Statement von Katja Mast

Trotz vieler Corona-Lockerungen gibt es noch kein Konzept für Kitas und Schulen. Katja Mast: "Ich verstehe Eltern, die jetzt mit dem Kopf schütteln und sich fragen, wie sie das noch weiter stemmen sollen."

„Es zeigt sich immer mehr, dass viele Eltern die Belastungsgrenze erreicht oder überschritten haben. Es ist auch völlig klar: Ein paar Stunden in der Kita oder Schule entspannen im Kern nichts, sie können eher belastend sein.
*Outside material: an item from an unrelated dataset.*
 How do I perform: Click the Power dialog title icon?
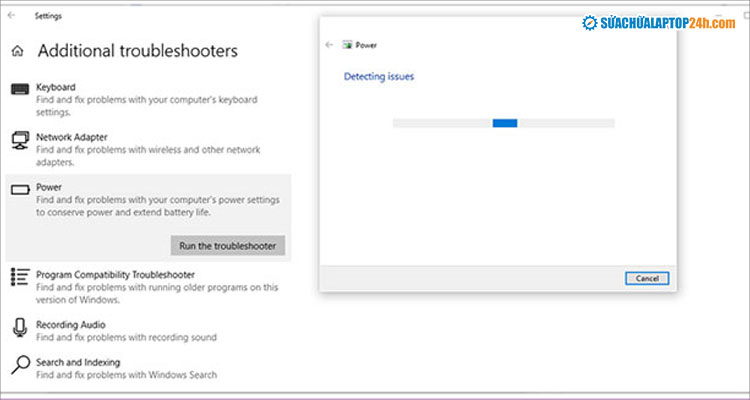point(347,45)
Ich verstehe Eltern, die jetzt mit dem Kopf schütteln und sich fragen, wie sie das noch weiter stemmen sollen.

Es braucht jetzt dringend Lösungen. Lösungen, die Familien entlasten und gleichzeitig Kinder nicht gefährden. Was wir von Seiten des Bundes tun konnten, haben wir getan.
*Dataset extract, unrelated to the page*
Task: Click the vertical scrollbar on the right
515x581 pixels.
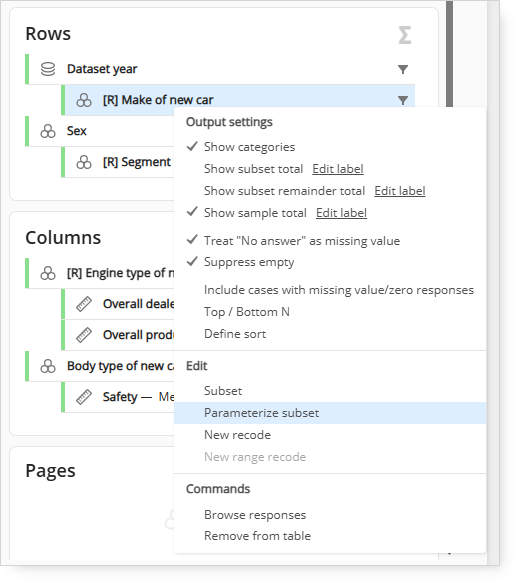Action: point(449,54)
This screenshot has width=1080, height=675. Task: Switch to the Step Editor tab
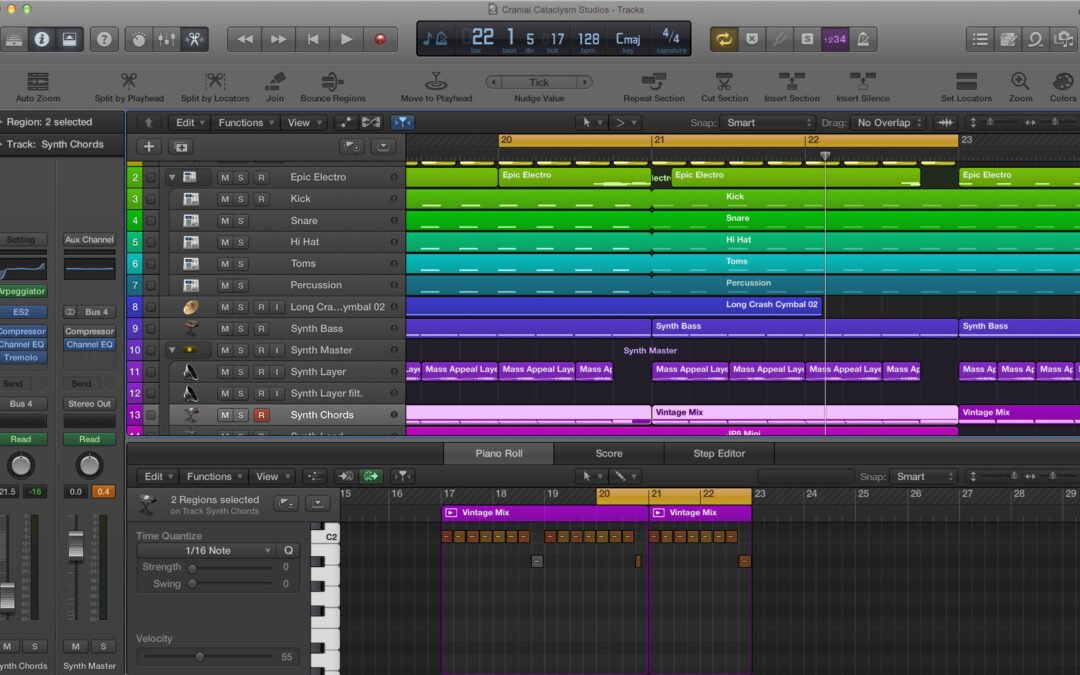[719, 454]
Es darf jetzt keinen 'Lösungs-Wettbewerb-der-Länder' geben, der auf dem Rücken der Familien stattfindet. Und die Länder und Einrichtungen vor Ort müssen jetzt rasch auch klare und nachvollziehbare Infos zur Öffnung geben. Die Eltern müssen wissen, was jetzt für ihre Kinder gilt. Diese Krise zeigt einmal mehr: Kinderrechte sind universell und gehören ins Grundgesetz - das ist aus meiner Sicht auch eine langfristige politische Konsequenz der jetzigen Situation."